───── Trecho selecionado
Poucos metros além das paredes exteriores da planta de papel Tan Mai, existe uma "próspera indústria" à sombra dos coqueiros. Dos tanques em que são despejados os efluentes da fábrica, os moradores locais tiram sua "matéria prima" usando redes que transbordam a "colheita" do dia: as fibras de papel que ficam nas águas residuais da planta.
Como uma parte dessa comunidade vive literalmente das águas residuais, vendendo a fibra recuperada a fabricantes de papel de baixa qualidade nas proximidades da cidade de Ho Chi Minh, outras pessoas pagam o preço pelas colheitas danificadas, a água para beber poluída e os peixes mortos. A Tan Mai é um exemplo de comunidade dividida que, por um lado depende da poluição da indústria para ter rendimentos e por outro é lesada por suas atividades. Alguns membros da comunidade trabalham na indústria. Outros reclamam por ter perdido colheitas anuais inteiras sem nenhuma compensação.
Embora a Tan Mai tenha causado poluição desde a década de 60, não foi até que a indústria incrementou a produção em 1992 que os membros da comunidade organizados em grupo demandaram soluções para a morte dos peixes e a danificação das colheitas. Entre 1992 e 1996, membros da comunidade encaminharam cartas ao Departamento de Ciência, Tecnologia e Meio Ambiente (DOSTE), à mídia e à gerência da fábrica. O DOSTE investigou as reclamações da comunidade, porém, nunca mostrou os resultados aos membros da comunidade e nunca concedeu compensação pelas perdas de colheitas e peixes. Uma poucas pessoas argumentaram que Tan Mai não sofre impactos ambientais sérios. Os gerentes da fábrica reconheceram que era necessário um novo sistema de tratamento de detritos.
──────────
───── Registros disponíveis
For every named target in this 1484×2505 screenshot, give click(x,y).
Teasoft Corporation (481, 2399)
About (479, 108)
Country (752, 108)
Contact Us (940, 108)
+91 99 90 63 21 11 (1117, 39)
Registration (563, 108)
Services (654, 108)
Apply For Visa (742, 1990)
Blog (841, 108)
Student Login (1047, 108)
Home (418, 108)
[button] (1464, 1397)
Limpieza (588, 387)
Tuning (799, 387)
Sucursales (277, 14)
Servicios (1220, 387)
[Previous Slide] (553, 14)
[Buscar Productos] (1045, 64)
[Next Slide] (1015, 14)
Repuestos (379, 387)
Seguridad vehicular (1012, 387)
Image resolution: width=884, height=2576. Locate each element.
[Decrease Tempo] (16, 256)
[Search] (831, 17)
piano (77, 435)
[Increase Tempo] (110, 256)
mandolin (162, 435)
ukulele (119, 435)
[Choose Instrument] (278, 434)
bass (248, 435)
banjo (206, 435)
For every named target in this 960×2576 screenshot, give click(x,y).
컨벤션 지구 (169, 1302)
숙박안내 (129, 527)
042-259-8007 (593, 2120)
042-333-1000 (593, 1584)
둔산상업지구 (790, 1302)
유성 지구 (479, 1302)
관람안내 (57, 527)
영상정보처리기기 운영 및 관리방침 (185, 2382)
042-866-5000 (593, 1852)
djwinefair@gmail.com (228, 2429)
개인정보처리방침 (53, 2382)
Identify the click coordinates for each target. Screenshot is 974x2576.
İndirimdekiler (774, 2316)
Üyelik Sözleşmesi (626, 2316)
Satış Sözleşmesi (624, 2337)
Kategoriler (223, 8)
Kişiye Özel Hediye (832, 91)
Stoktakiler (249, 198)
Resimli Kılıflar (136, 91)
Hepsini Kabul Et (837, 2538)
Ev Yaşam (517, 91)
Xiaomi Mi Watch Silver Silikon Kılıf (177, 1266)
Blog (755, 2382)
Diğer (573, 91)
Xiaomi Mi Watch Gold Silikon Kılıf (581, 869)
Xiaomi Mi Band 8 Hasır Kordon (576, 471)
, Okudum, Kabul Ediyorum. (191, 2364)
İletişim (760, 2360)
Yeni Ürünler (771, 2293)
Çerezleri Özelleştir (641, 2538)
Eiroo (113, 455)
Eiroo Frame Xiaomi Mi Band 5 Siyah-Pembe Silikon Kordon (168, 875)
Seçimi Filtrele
──────────
Tarefas a realizar:
[a] De acordo com o trecho selecionado, a quem parte da comunidade vende a fibra recuperada das águas residuais da fábrica?
[b] Reproduza nos registros as linhas que começam na que contém "For every named target in this 960×2576" e vão até o fim dos registros, incluindo as duas pontas.

Resultados esperados:
[a] A fabricantes de papel de baixa qualidade nas proximidades da cidade de Ho Chi Minh.

[b]
For every named target in this 960×2576 screenshot, give click(x,y).
컨벤션 지구 (169, 1302)
숙박안내 (129, 527)
042-259-8007 (593, 2120)
042-333-1000 (593, 1584)
둔산상업지구 (790, 1302)
유성 지구 (479, 1302)
관람안내 (57, 527)
영상정보처리기기 운영 및 관리방침 (185, 2382)
042-866-5000 (593, 1852)
djwinefair@gmail.com (228, 2429)
개인정보처리방침 (53, 2382)
Identify the click coordinates for each target. Screenshot is 974x2576.
İndirimdekiler (774, 2316)
Üyelik Sözleşmesi (626, 2316)
Satış Sözleşmesi (624, 2337)
Kategoriler (223, 8)
Kişiye Özel Hediye (832, 91)
Stoktakiler (249, 198)
Resimli Kılıflar (136, 91)
Hepsini Kabul Et (837, 2538)
Ev Yaşam (517, 91)
Xiaomi Mi Watch Silver Silikon Kılıf (177, 1266)
Blog (755, 2382)
Diğer (573, 91)
Xiaomi Mi Watch Gold Silikon Kılıf (581, 869)
Xiaomi Mi Band 8 Hasır Kordon (576, 471)
, Okudum, Kabul Ediyorum. (191, 2364)
İletişim (760, 2360)
Yeni Ürünler (771, 2293)
Çerezleri Özelleştir (641, 2538)
Eiroo (113, 455)
Eiroo Frame Xiaomi Mi Band 5 Siyah-Pembe Silikon Kordon (168, 875)
Seçimi Filtrele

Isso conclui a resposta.